Cask investing involves buying an oak barrel filled with Scotch — either shortly after the spirit’s distillation or having already aged — and allowing its contents to mature over a period of 10 to 20 years, before selling it on.

Barrels are typically traded within the industry through individual contracts between blenders and distillers, often involving cask exchanges rather than money, or via specialist Scotch whisky brokers. Individual investors can also purchase casks of newly-distilled or maturing Scotch whisky, either for personal use or as a speculative bet with a view to selling at a profit in secondary markets.

Like other collectible alternative assets, such as fine art, rare watches and classic cars, cask investing is a high-risk, speculative, long-term bet on a largely unregulated, illiquid asset.
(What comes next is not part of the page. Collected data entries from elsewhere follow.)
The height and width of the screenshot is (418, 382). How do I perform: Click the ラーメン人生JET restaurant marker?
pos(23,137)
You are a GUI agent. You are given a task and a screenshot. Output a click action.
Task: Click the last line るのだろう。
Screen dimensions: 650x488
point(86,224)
While often seen as a hedge against inflation, the value of such assets depends entirely on secondary market demand.

John Kennedy, managing director at Decant Index — a trading platform for investors to buy and sell alternative collectables, including premium whisky — said Trump’s decision to ditch import levies could improve exit valuations for cask investors.
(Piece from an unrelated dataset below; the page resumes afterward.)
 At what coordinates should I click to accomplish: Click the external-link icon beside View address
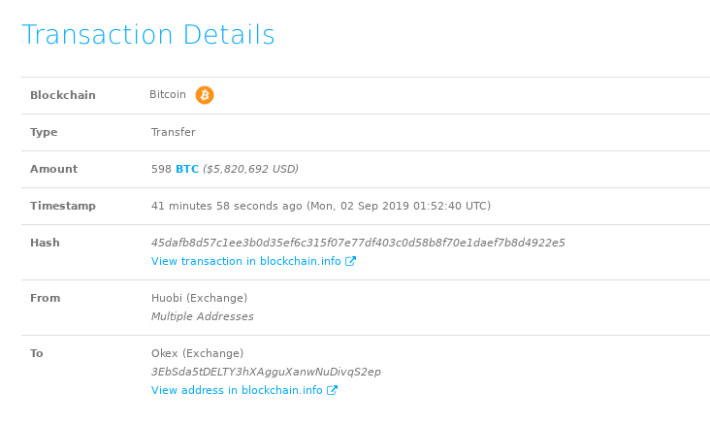(x=332, y=390)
The U.S. is the single biggest export market for Scotch, worth about £933 million ($1.27 billion) in 2025, according to the Scotch Whisky Association, the industry trade body.

Kennedy said removing tariffs would reduce friction for importers, distributors and independent bottlers sourcing stock from Scotland, while also strengthening long-term confidence across the industry.

“The biggest impact is likely to be felt at the premium end of the market,” he said. “American consumers have historically shown strong appetite for aged, collectible and luxury Scotch whisky.”

For cask investors, this means an improvement in the long-term exit environment, according to Kennedy.

“Greater demand for aged stock from the world’s largest premium whisky market should increase liquidity for mature casks and support valuations over time, especially for recognized distilleries with strong international demand,” he told CNBC via email.